What sets WIP apart from other co‑working spaces is how the co‑founders utilized their background in theater to create diverse, versatile spaces which maximizes their limited floor area. As a whole, WIP can accomodate 40 people, but clever use of sliding doors and curtains can divide the space into two to three rooms that can seat eight to 20 people, which can be rented as a whole. The dark curtains can also turn WIP into a blackbox theater, making it perfect for film showings.

“Theater required us to be on our feet all the time, and to be sobrang productive,” WIP co‑founder Chic San Agustin told SparkUp. “And then we need to be able to come up with solutions quickly. So I think when we did our research for WIP, we automatically knew what we had to do differently, what we had to fix.”

“So that’s why we applied that here. You’ll see that we have a lot of rooms and spaces that you can explore,” San Agustin said. And indeed there are a lot of set‑ups to fit your needs. Do you want to relax from time to time? There’s a space with beanbag chairs that’s right in front of a window overlooking the food park. Do you take power naps? Feel free to nap on the rug under the short, Japanese‑style tables—no one will judge you. There’s the default table and chairs for a more classroom‑style session, and a communal tall table with tall stools for people who need that extra push to get serious.

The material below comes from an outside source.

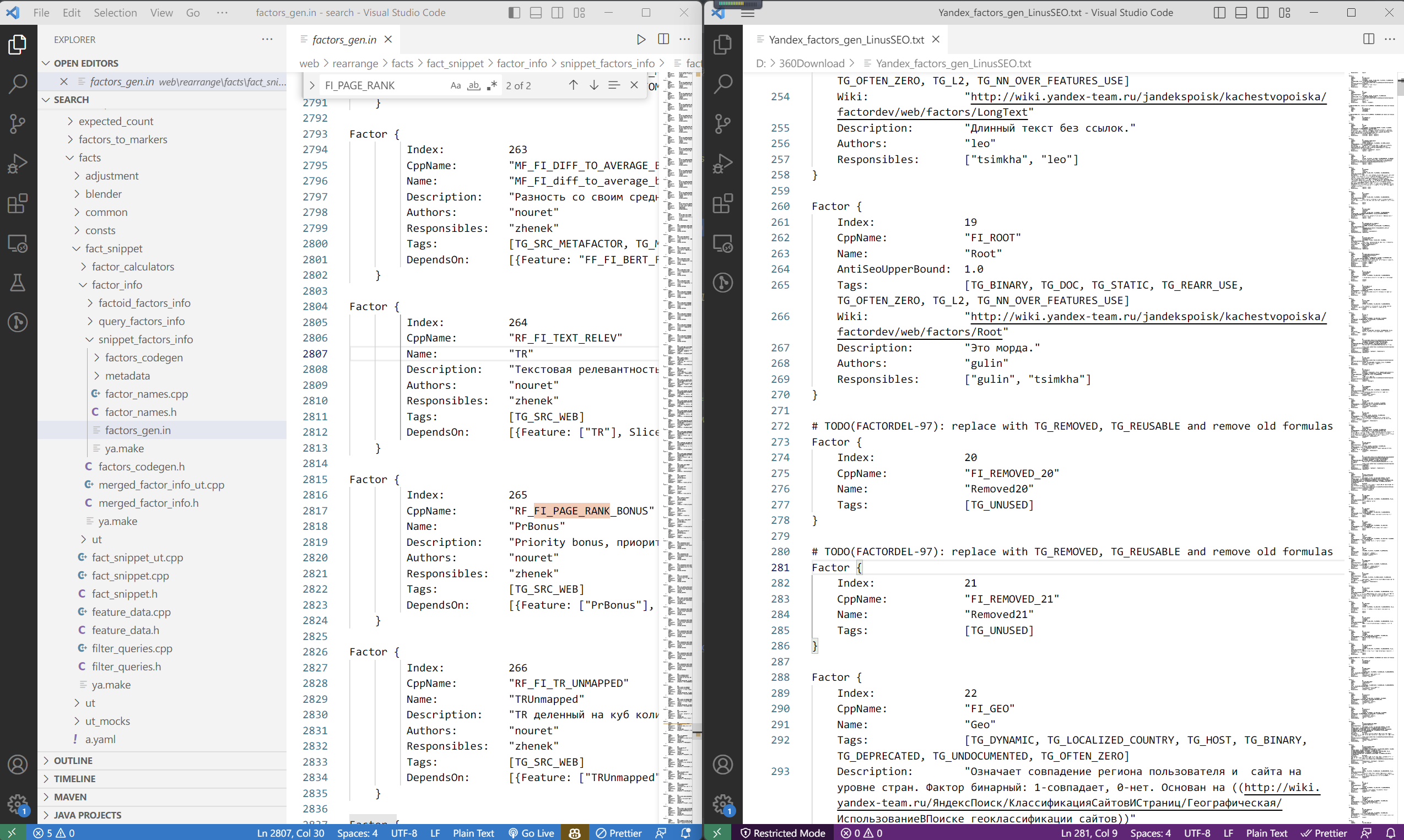The height and width of the screenshot is (840, 1404).
Task: Collapse the snippet_factors_info folder
Action: (x=145, y=339)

Because WIP is also open for rent for events like a recent cactus and succulent workshop by The Midnight Hardinero, or for students who want to have their own room for their group work projects, the chairs and the tables can be dismantled and folded easily to maximize the area.

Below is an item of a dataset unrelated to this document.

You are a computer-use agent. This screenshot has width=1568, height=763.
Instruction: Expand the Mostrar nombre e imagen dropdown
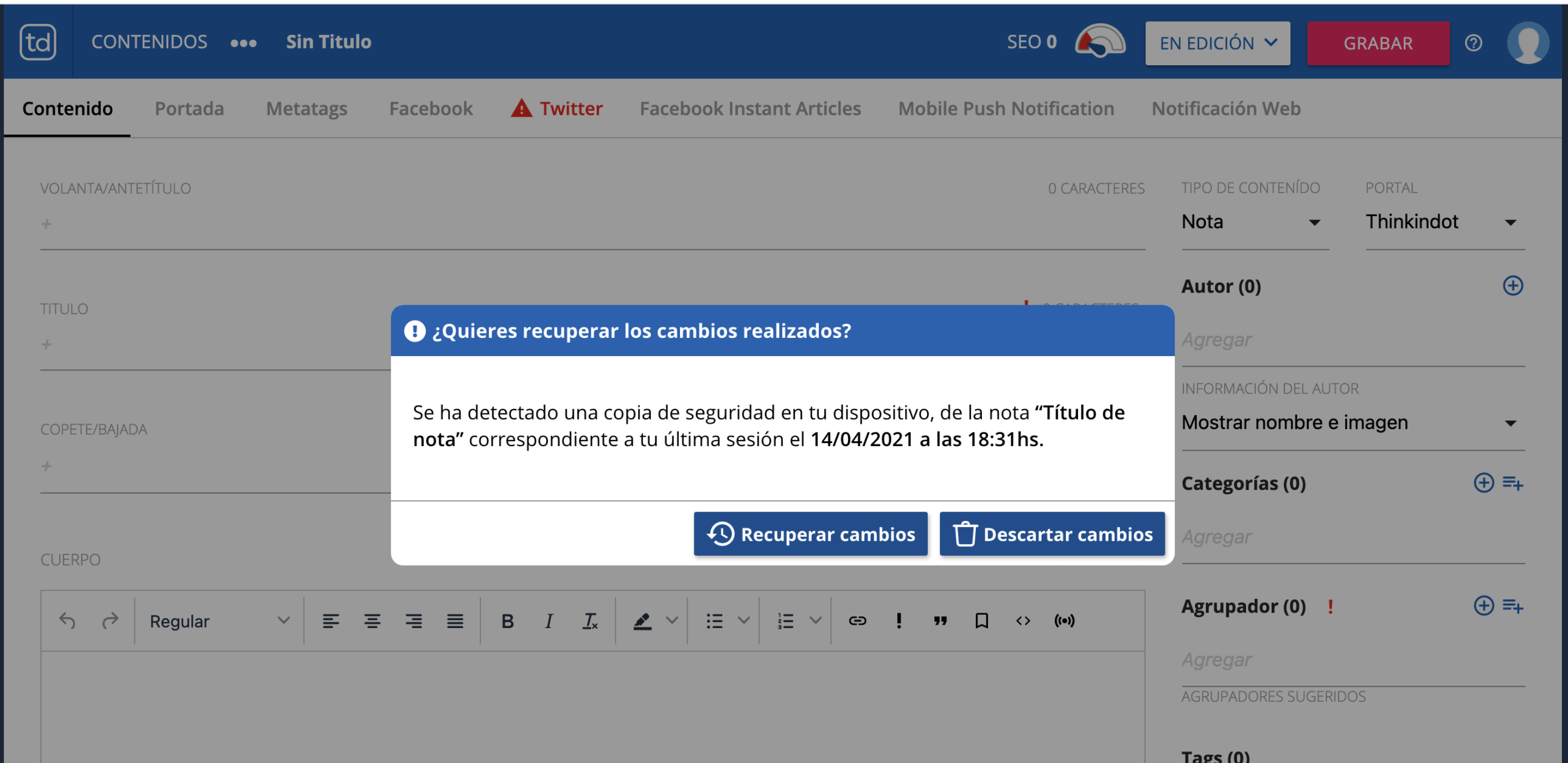click(1351, 422)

Part of their research was to compare the prices of their competitors vis‑&‌agrave;‑vis prices that would attract customers, whether or not they should offer food when you can buy food from the food park downstairs, and whether or not the term “co‑working” was working for them.

“We didn’t want to compare ourselves to Makati co‑working spaces which house start‑ups,” San Agustin said. “Here we want to cater to individuals and freelancers.” So that’s why the rates are affordable, without skimping on the amenities like internet, charging cables, and free flowing coffee. As for food, customers are allowed to bring food from the food park downstairs (they’re friends with Streat’s owner after all) as long as they don’t bring something smelly. (Sorry, grilled squid fans.) But due to the demand of some customers to have something on hand, WIP offers ₱25 milk teas and ₱85 sandwiches with a side of banana chips. Super affordable.

The term “co‑working” though, hasn’t caught on with the Maginhawa crowd. “It hasn’t been digested yet,” San Agustin said. “So sometimes we have to explain that WIP is a study and work space, and then slowly explain to our customers what co‑working means.” But considering how popular they are right now, people are bound to get what it means.

“We want people to feel like they’re coming home, like they can relax while they work,” San Agustin said about their plans for WIP. Other plans include sound‑proofing the place (surprisingly, the noise mostly comes from the Maginhawa tricycles and not from the food park downstairs) and an all‑women event next February called Women In Particular.